## [YOUR TASKS]
A – List every port that the Nmap scan output in the incident report below shows as open, together with the service name given for each.
B – Continue the incident report on the network breach below, picking up after its last sentence.

Timestamp: 04:12 AM. Status: Containment achieved, but the patient is brain-dead. Here is how we let the house burn down because someone thought ‘Password123’ was a viable strategy.
I’m sitting in the data center, and the smell is a mix of ozone, stale Monster Energy, and the literal stench of failure. The CRAC units are screaming at 100% capacity, trying to cool down racks of servers that are doing nothing but churning through encrypted garbage. My eyes feel like someone rubbed them with sandpaper and dipped them in vinegar. Seventy-two hours. That’s how long it’s been since the first alert hit my phone. I haven’t seen the sun, but I’ve seen enough hex dumps to last a lifetime.
You want a report? You want to know why the “state-of-the-art” defense system you spent seven figures on didn’t do a damn thing? It’s because you can’t buy your way out of incompetence. You ignored every cybersecurity best practice we put in the 2022 budget proposal because the ROI wasn’t “visible” enough for the shareholders. Well, look at the ROI now. It’s zero. Actually, it’s negative.
Table of Contents
Initial Access Vector: The Citrix Gateway to Hell
It started on Tuesday. Or maybe it was Monday. The days have blurred into a single, agonizing stream of packet captures. The entry point wasn’t some sophisticated zero-day developed by a nation-state. It was CVE-2023-3519. A remote code execution vulnerability in the Citrix ADC. We told you to patch it three weeks ago. The ticket is still “Pending Approval” in Jira.
The attacker sent a specifically crafted unauthenticated buffer overflow request to the management interface. Because the management interface was—against every piece of advice I’ve ever given—exposed to the public internet.
Here is what the initial reconnaissance looked like on the edge:
# nmap -sV -p 443,80,22,445 --script=http-vuln-cve2023-3519 10.0.4.15
Starting Nmap 7.93 ( https://nmap.org ) at 2023-10-12 02:14 UTC
Nmap scan report for gateway.internal (10.0.4.15)
Host is up (0.00045s latency).
PORT STATE SERVICE VERSION
22/tcp open ssh OpenSSH 8.9p1 Ubuntu 3ubuntu0.1 (Ubuntu Linux; protocol 2.0)
80/tcp open http Apache httpd
443/tcp open ssl/http Citrix NetScaler ADC httpd
|_http-vuln-cve2023-3519: VULNERABLE
| State: VULNERABLE
| IDs: CVE:CVE-2023-3519
| A remote code execution vulnerability exists in Citrix ADC and Citrix Gateway.
445/tcp open microsoft-ds?
Service detection performed. Please report any incorrect results at https://nmap.org/submit/ .
Nmap done: 1 IP address (1 host up) scanned in 14.32 seconds
They didn’t even have to try. They just knocked, and the door fell off the hinges. Once they had RCE on the Citrix box, they dropped a web shell. A simple, nasty little PHP script hidden in /var/netscaler/gui/vpn/media/logo.php. From there, they had a persistent foothold. They weren’t even using a fancy C2 framework at first. Just raw sockets and a dream.

## [DATA SECTION]
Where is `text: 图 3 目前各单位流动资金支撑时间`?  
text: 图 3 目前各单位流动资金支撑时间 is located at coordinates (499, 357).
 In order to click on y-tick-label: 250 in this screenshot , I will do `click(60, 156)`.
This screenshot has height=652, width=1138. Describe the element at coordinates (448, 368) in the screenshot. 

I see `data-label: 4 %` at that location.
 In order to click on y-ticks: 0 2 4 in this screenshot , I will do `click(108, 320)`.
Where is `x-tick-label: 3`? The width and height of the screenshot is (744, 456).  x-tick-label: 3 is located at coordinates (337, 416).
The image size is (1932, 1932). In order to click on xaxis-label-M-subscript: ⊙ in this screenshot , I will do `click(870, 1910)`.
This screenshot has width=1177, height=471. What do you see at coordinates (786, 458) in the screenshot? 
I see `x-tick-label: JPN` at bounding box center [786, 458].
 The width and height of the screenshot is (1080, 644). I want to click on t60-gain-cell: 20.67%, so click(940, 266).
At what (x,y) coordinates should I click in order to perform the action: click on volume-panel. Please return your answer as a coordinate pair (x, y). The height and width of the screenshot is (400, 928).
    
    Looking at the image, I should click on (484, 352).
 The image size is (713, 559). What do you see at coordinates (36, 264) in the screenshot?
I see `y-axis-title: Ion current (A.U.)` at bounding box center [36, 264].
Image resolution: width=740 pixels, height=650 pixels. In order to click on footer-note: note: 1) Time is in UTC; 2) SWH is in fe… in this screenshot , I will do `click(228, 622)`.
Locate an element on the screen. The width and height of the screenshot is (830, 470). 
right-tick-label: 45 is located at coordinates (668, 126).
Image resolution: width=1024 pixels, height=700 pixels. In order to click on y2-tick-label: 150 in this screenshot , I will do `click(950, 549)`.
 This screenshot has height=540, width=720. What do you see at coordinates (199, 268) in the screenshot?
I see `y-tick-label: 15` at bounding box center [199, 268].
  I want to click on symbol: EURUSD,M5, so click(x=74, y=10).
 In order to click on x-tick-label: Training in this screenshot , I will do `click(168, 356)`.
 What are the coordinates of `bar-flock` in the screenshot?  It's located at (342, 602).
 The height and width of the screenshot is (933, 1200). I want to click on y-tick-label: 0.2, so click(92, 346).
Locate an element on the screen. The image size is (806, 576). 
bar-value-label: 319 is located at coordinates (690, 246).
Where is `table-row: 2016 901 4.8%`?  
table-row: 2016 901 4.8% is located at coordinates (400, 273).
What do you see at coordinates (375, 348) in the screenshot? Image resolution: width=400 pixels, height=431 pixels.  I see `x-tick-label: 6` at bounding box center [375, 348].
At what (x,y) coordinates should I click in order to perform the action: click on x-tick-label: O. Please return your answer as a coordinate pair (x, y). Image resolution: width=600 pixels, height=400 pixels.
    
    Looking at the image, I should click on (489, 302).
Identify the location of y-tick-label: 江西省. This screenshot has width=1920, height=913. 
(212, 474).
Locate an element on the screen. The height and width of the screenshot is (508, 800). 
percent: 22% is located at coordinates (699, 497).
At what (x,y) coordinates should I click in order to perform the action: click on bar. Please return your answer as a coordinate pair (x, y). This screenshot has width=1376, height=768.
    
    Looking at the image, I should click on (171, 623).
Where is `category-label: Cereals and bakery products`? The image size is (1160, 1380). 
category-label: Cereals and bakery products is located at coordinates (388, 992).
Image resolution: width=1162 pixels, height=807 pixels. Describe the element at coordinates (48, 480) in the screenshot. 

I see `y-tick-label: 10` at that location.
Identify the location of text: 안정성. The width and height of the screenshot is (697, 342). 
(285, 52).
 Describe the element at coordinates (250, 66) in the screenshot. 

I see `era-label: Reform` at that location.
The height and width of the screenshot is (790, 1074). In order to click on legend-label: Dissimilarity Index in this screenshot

## [ANSWERS FOR EACH ITEM]
A –
- 22/tcp: ssh
- 80/tcp: http
- 443/tcp: ssl/http
- 445/tcp: microsoft-ds?

B –
The kernel on that box? Linux Kernel 5.15.0-76-generic. Outdated. Vulnerable. The OpenSSL version? 3.0.7. We might as well have left the keys in the ignition and the engine running in a bad neighborhood.
Persistence and the Failure of Internal Segmentation
Once they were in, they didn’t rush. These guys are professionals. They spent the first six hours just mapping the environment. They used netstat to see who we talk to. They looked at the ARP cache. They realized, much to their delight, that our internal network is as flat as a pancake. No VLANs that actually block traffic. No micro-segmentation. Just one big, happy family of vulnerable assets.
I watched the logs—after the fact, of course, because the real-time alerting was suppressed by the attackers—and I saw them running basic discovery.
# netstat -tulpn
Active Internet connections (only servers)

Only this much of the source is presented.